CSPs have long realized that a one-size-fits-all approach is not appropriate, but attempts to segment the market based on proximity and market maturity may be misleading.
When Accenture compared consumers’ spending patterns for mobile services with overall economic wealth (as defined by GDP), two distinct clusters in the Asia-Pacific region became apparent, with significant implications for the future strategies of CSPs and their partners.
The first market ‘cluster,’ measured by annual mobile ARPU and annual per capita GDP, includes Singapore, Hong Kong, Taiwan Indonesia, India and the Philippines. Although per capita GDP greatly varied among this cluster, the percentage spend on mobile services had an average of 0.7% of annual per capita GDP. The second market cluster includes Australia, Japan, Korea, New Zealand, Malaysia, China and Vietnam, where spending, on average, is 1.2% of annual per capita GDP on mobile services annually.
Clearly, the economic development of countries does not always strongly correlate with consumers’ relative spend on mobile services. For example, in Vietnam, the average ARPU is 34% higher when compared with India, despite a comparable per capita GDP. And in Japan, where consumers spend about double the amount a consumer in Taiwan spends on mobile services, the per capita GDPs are relatively similar.

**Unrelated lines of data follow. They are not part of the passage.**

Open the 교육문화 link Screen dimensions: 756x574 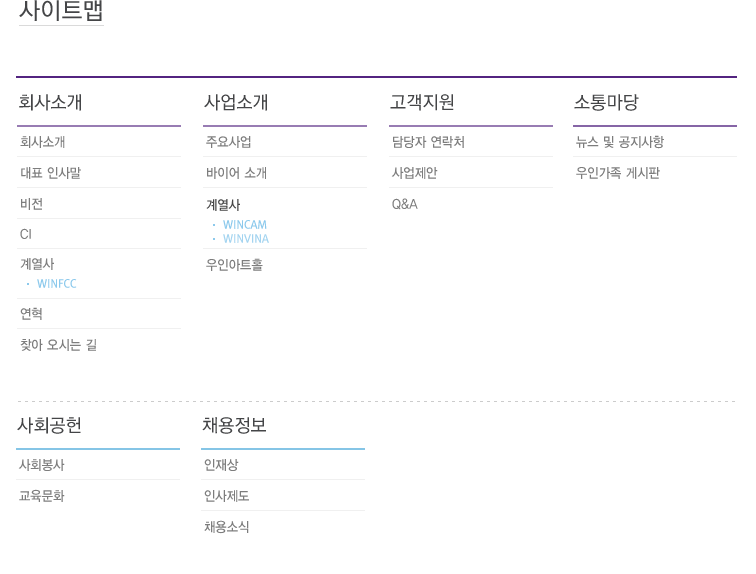(41, 496)
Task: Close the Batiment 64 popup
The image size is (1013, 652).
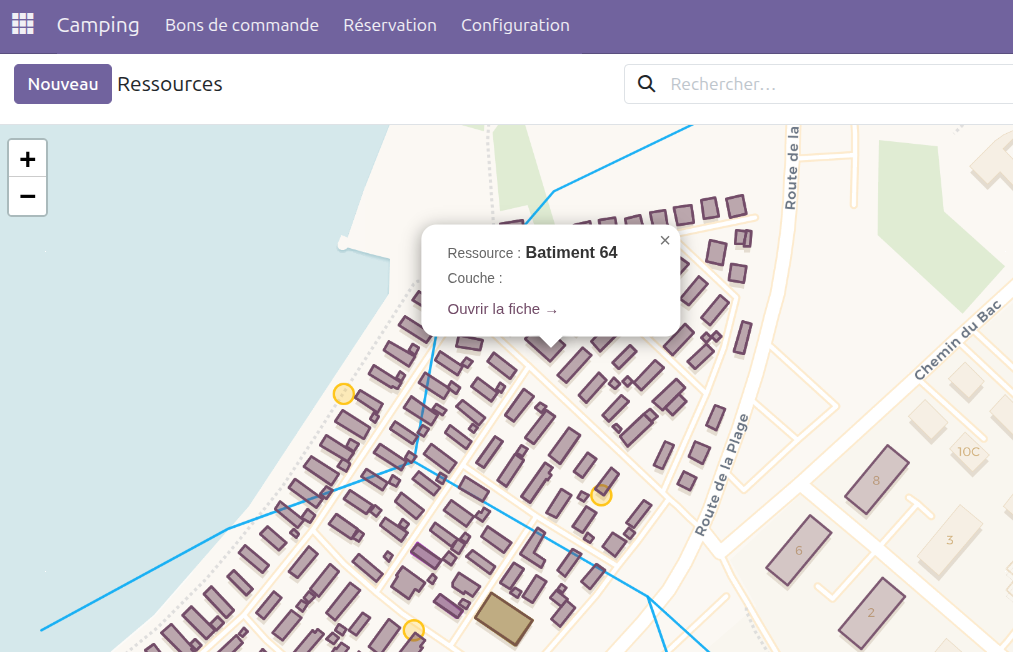Action: 665,240
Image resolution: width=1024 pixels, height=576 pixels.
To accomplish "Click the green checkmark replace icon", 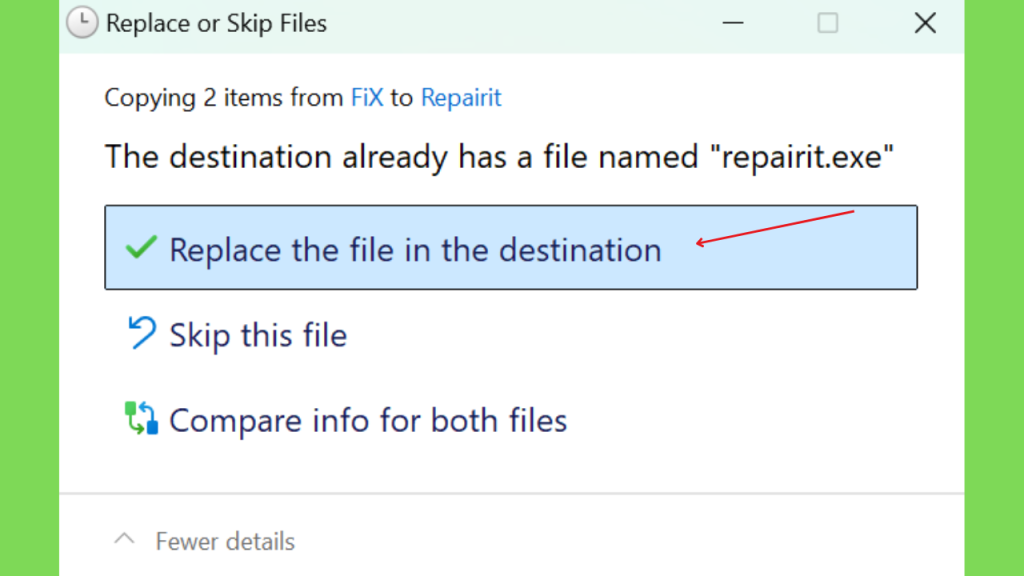I will [x=141, y=248].
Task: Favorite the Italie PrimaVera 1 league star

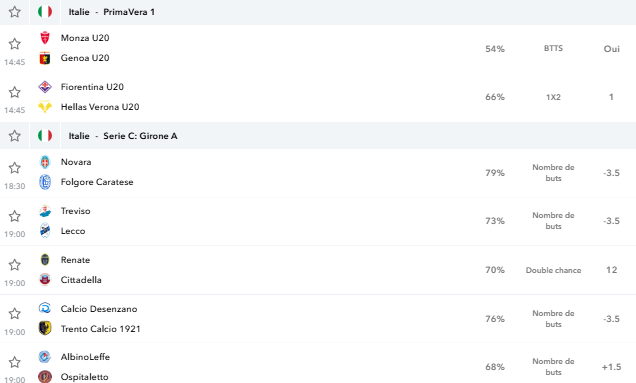Action: click(x=15, y=12)
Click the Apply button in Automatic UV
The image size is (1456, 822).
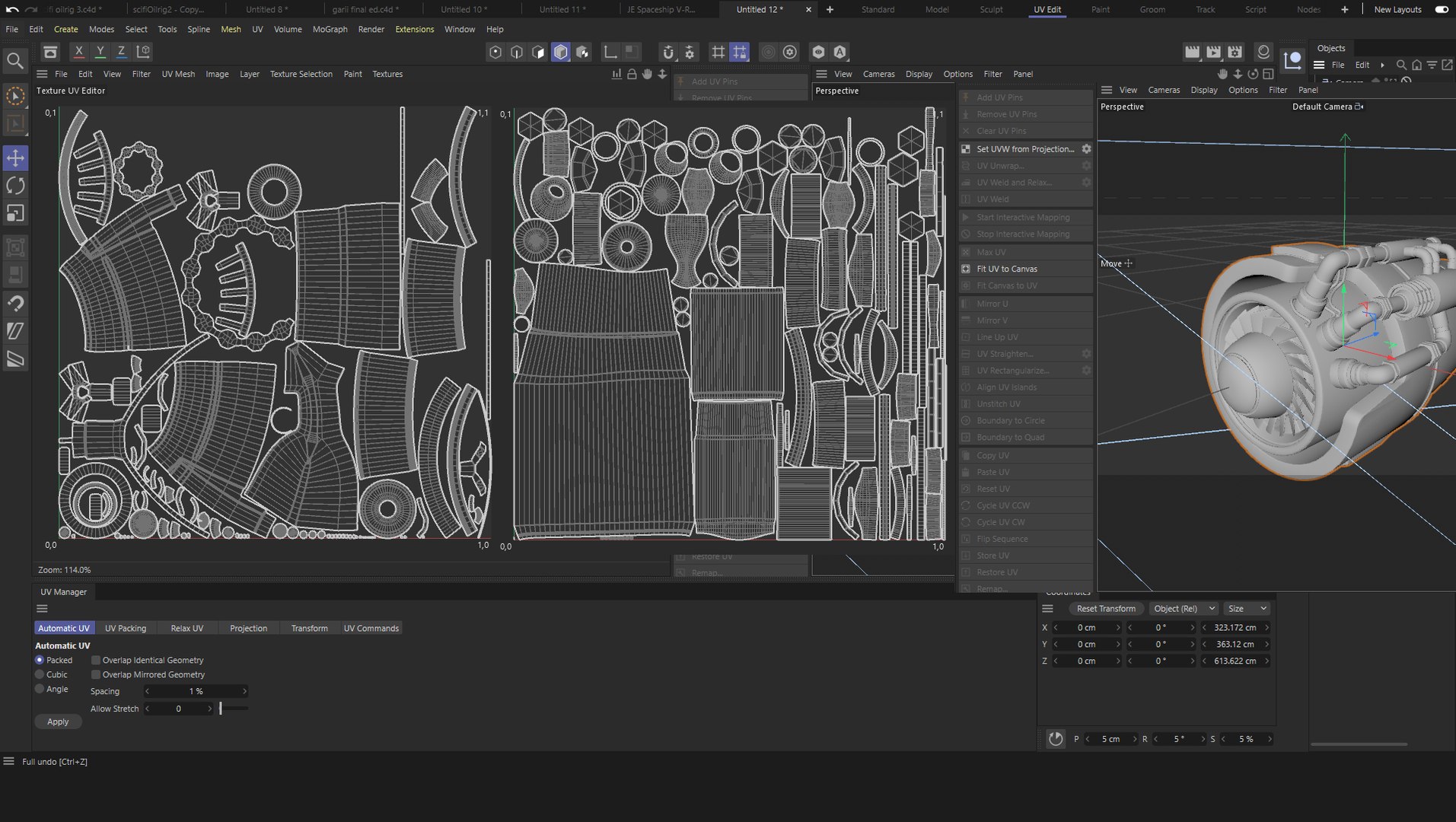[x=58, y=722]
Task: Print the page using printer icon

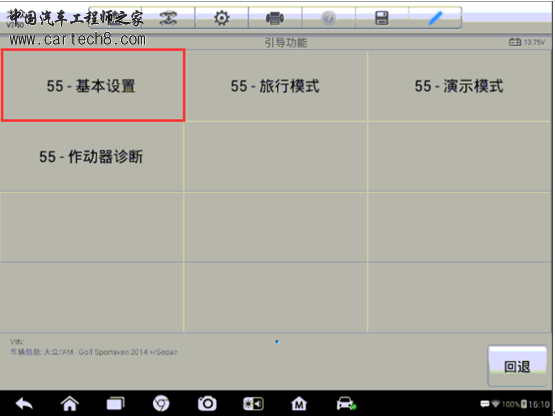Action: 275,18
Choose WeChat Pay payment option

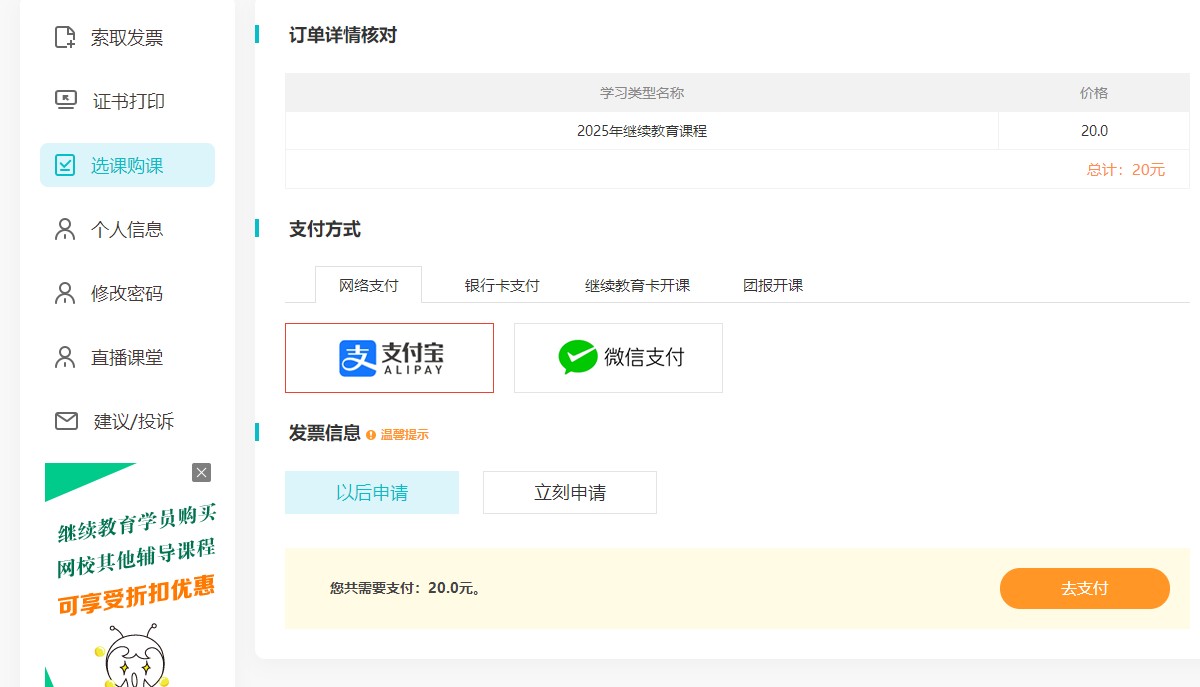pos(618,358)
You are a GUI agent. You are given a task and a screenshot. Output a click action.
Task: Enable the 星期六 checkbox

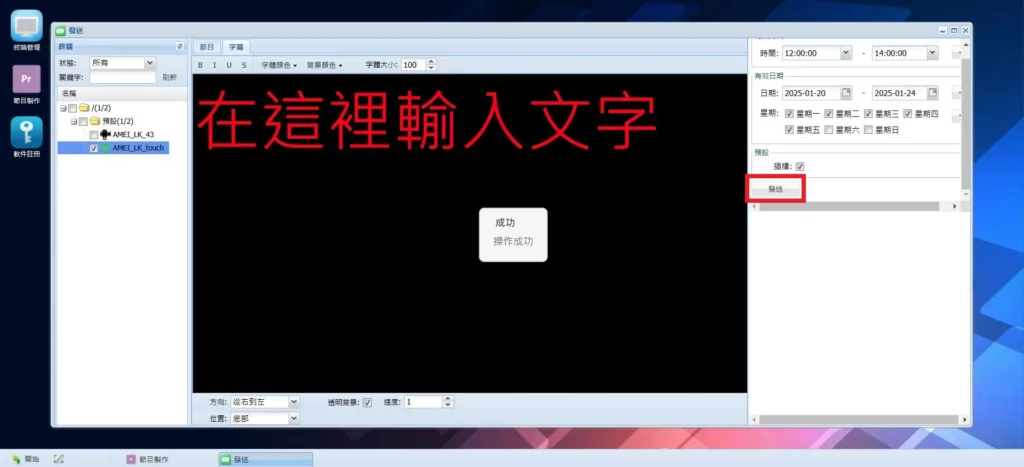pyautogui.click(x=829, y=130)
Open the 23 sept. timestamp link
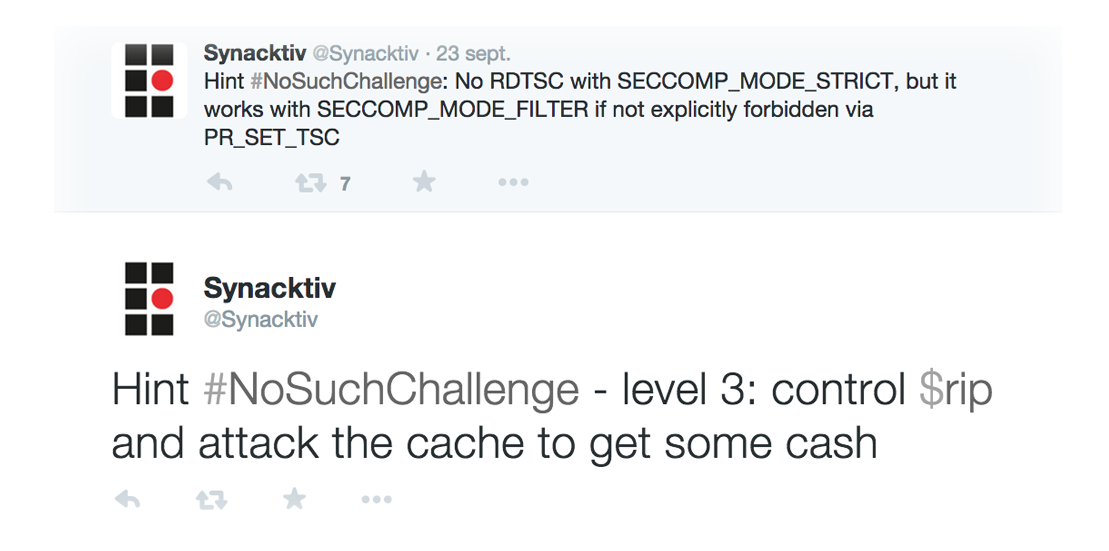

Interestingly, population density, which typically drives differences in communication investments and market dynamics, did not strongly correlate with relative spends, according to Accenture’s findings. Instead, customers in Australia, Korea and Japan spend a comparable portion of GDP on mobile services, despite the fact that their population densities are vastly different. Instead, it is more likely that factors driving the variation in mobile spending include the level of competition, extent of alternate fixed services, typical use of mobile services (such as high SMS use in the Philippines versus high data use in Japan and Australia), applied regulatory framework, dominant national industries and the quality of network infrastructure to provide value-add services.